YOUR INSTRUCTIONS: Rewrite the passage of the forum thread about the machine purchase between "Also while picking" and "will start tomorrow!", inclusive, changing "3-in-1" to "combination machine" throughout.

A handshake was exchanged, and I picked up The Bear a couple of weeks ago!  Then we got totally SLAMMED with students wanting training, so there it sits.

When I picked it up, the seller threw in a full tool box of accessories and a cardboard box of rusty items.  "If you can make them work, good for you!  If not throw them away.  I don't want them."  Among the extras, some Starrett gauges, Lufkin V-blocks, various gauge holders, pin wrenches/spanners. Wow!

Also while picking up The Bear, he stated he was getting rid of his 3-in-1 brake/shear/slip-roll for sheet metal.  We have been planning on getting one, just not this soon.  For $200 I couldn't pass it up!

Spent Saturday afternoon and this (Monday) morning cleaning up the 3-in-1.  It looks much better!  It was still covered in Chinese packing grease.  While the externals of The Bear are clean, I'm certain I want to take it all apart and thoroughly clean it as well.  That will start tomorrow!


----------



## itsme_Bernie (Mar 7, 2016)

Holy crow!  awesome purchase!  Looks like showroom from here.
... And $200 for a 3in1 brake shear??!


----------



## wawoodman (Mar 8, 2016)

RECORDED DATA:

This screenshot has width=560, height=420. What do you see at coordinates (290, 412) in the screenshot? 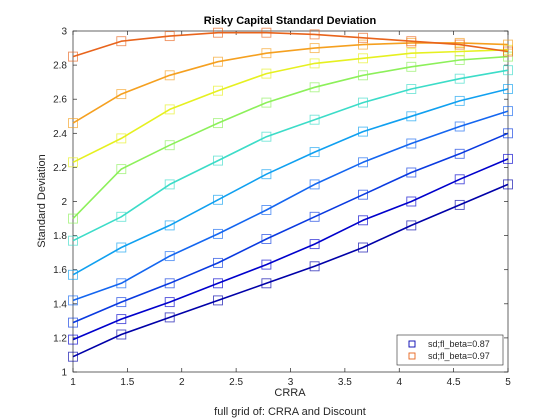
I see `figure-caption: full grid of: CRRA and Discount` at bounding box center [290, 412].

--

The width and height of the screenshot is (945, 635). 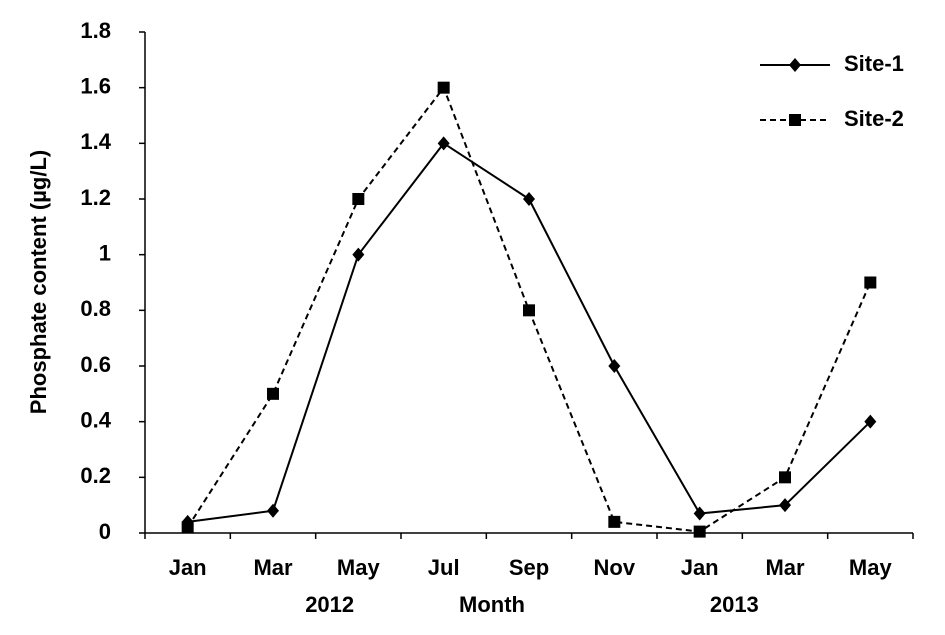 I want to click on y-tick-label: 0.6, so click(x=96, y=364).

* * *

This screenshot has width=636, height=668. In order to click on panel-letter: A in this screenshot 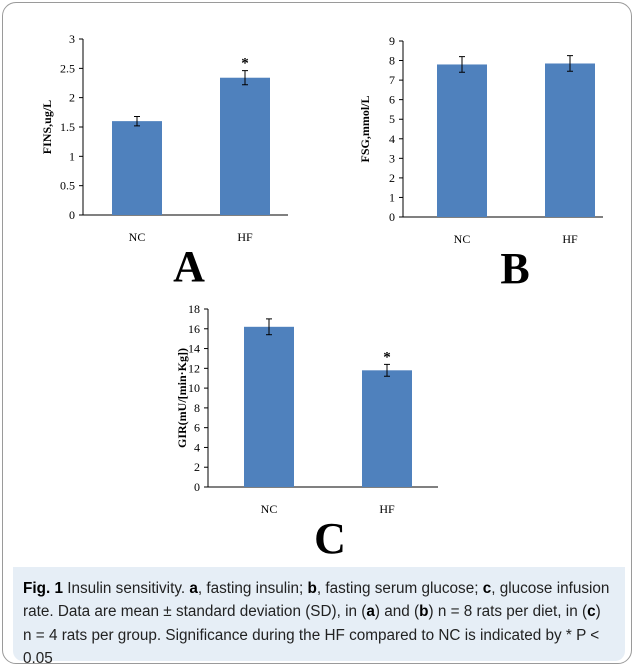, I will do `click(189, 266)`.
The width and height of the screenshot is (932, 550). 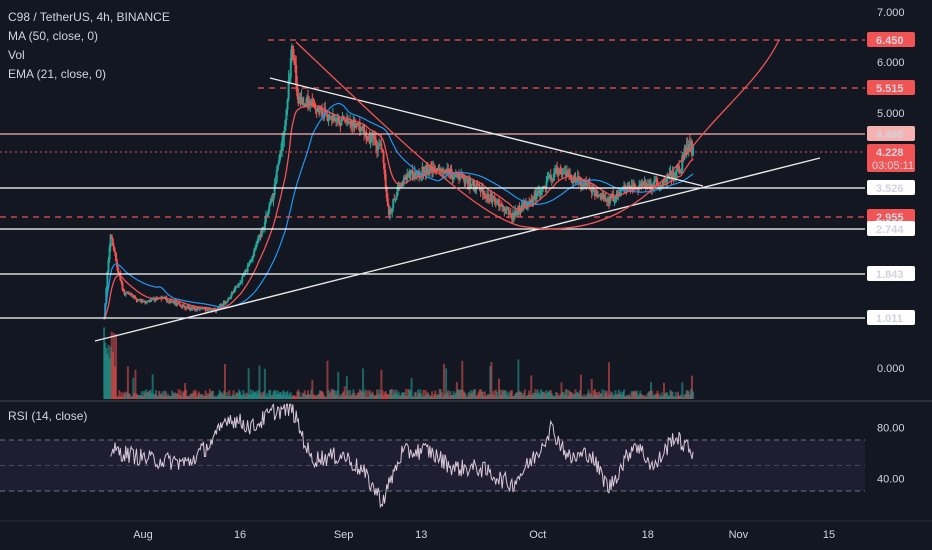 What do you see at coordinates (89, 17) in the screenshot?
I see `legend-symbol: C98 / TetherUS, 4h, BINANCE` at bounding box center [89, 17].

RESULT OF THIS EXERCISE:
Also while picking up The Bear, he stated he was getting rid of his combination machine brake/shear/slip-roll for sheet metal.  We have been planning on getting one, just not this soon.  For $200 I couldn't pass it up!

Spent Saturday afternoon and this (Monday) morning cleaning up the combination machine.  It looks much better!  It was still covered in Chinese packing grease.  While the externals of The Bear are clean, I'm certain I want to take it all apart and thoroughly clean it as well.  That will start tomorrow!